**Task description**
What do the lines say from the one containing "The image size is (661, 684)." to the end of the records? Restate them word for word, and only those.

BEGIN Data

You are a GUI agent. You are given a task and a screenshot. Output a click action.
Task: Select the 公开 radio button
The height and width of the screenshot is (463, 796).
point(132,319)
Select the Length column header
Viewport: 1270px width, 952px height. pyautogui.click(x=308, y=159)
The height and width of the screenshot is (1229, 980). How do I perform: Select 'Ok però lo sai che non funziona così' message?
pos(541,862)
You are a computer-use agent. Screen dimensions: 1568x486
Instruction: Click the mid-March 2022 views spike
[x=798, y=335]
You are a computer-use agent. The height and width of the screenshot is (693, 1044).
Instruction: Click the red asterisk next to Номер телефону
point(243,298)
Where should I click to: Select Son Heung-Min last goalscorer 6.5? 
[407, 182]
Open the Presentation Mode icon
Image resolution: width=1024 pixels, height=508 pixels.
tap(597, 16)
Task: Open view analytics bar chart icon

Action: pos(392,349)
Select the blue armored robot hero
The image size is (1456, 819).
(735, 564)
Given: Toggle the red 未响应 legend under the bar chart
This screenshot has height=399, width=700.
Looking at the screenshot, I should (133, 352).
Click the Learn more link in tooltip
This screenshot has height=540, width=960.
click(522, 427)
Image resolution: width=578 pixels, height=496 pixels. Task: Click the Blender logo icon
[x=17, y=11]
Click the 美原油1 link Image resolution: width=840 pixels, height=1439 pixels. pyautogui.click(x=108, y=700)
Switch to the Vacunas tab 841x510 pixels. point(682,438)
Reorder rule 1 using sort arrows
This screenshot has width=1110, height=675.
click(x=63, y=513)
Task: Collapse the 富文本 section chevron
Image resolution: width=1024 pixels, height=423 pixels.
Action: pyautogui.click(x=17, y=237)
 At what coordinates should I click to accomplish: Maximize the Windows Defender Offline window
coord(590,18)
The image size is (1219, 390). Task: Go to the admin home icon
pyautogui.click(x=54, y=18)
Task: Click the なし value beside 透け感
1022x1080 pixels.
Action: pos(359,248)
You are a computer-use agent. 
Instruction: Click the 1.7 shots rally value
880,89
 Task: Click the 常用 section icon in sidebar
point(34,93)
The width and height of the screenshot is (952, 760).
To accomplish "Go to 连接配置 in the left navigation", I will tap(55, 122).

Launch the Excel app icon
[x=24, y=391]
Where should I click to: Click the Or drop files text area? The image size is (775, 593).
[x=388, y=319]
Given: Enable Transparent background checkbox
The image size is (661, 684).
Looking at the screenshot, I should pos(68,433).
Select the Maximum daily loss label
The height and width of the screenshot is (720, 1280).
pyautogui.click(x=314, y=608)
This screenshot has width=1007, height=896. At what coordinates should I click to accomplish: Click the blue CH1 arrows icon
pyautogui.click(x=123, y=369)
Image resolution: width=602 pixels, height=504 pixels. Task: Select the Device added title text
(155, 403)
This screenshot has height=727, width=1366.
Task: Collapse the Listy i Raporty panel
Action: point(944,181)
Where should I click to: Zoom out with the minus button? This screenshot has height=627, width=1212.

END Data

**Completed exercise**
The image size is (661, 684).
Looking at the screenshot, I should pos(68,433).
Select the Maximum daily loss label
The height and width of the screenshot is (720, 1280).
pyautogui.click(x=314, y=608)
This screenshot has width=1007, height=896. At what coordinates should I click to accomplish: Click the blue CH1 arrows icon
pyautogui.click(x=123, y=369)
Image resolution: width=602 pixels, height=504 pixels. Task: Select the Device added title text
(155, 403)
This screenshot has height=727, width=1366.
Task: Collapse the Listy i Raporty panel
Action: point(944,181)
Where should I click to: Zoom out with the minus button? This screenshot has height=627, width=1212.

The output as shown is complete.